--- Your task ---
The response must contain every line below in which "screenshot" appears.

--- Supplied records ---
==================================================
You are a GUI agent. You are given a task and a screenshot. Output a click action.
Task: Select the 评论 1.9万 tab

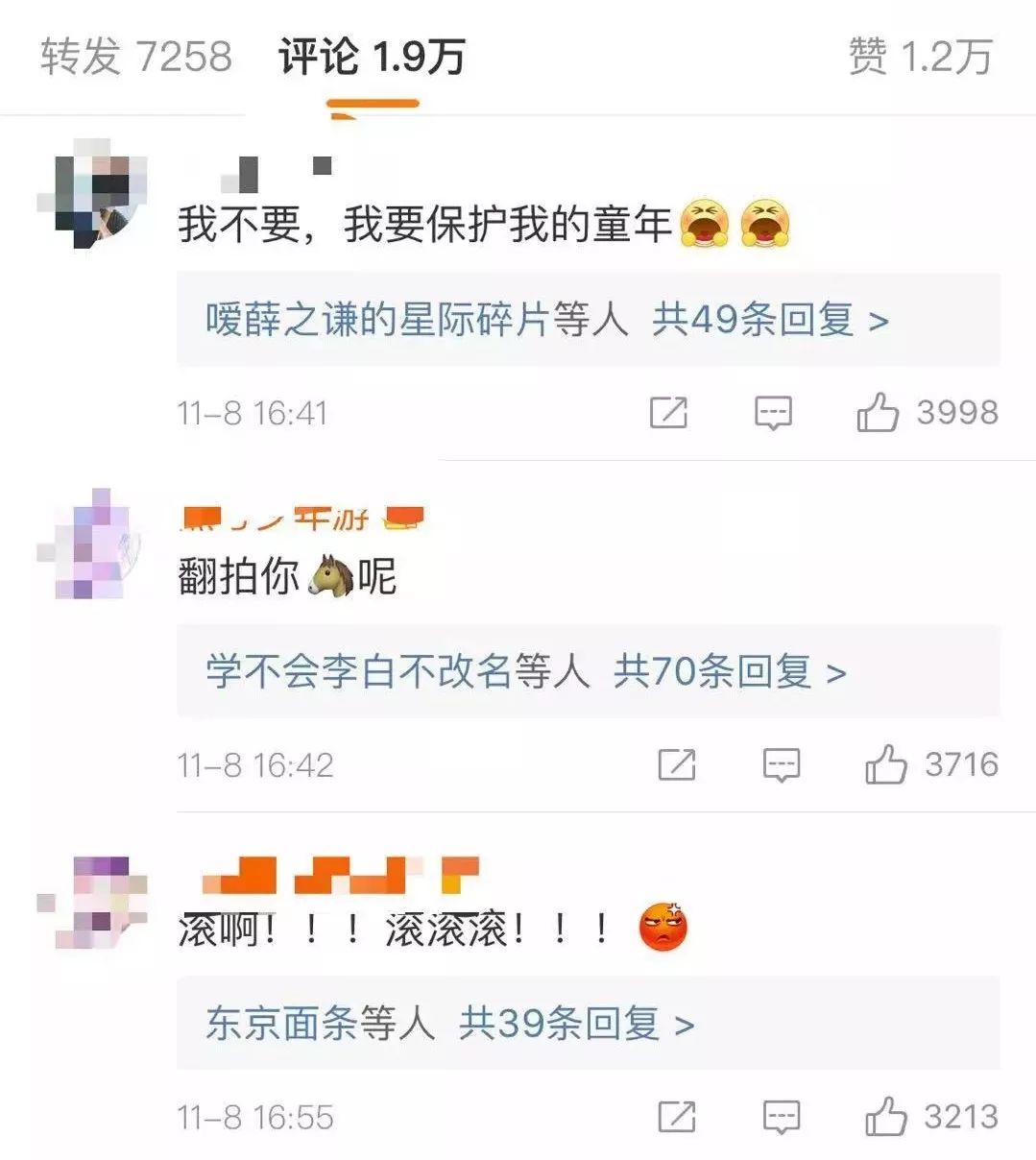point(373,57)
==================================================
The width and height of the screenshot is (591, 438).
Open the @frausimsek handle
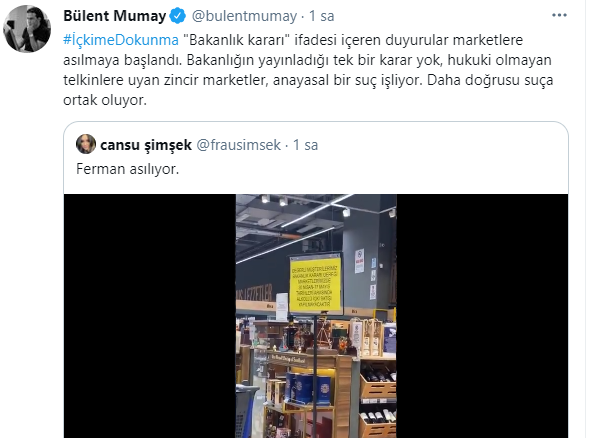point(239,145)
==================================================
--- Finished exercise ---
You are a GUI agent. You are given a task and a screenshot. Output a click action.
The width and height of the screenshot is (591, 438).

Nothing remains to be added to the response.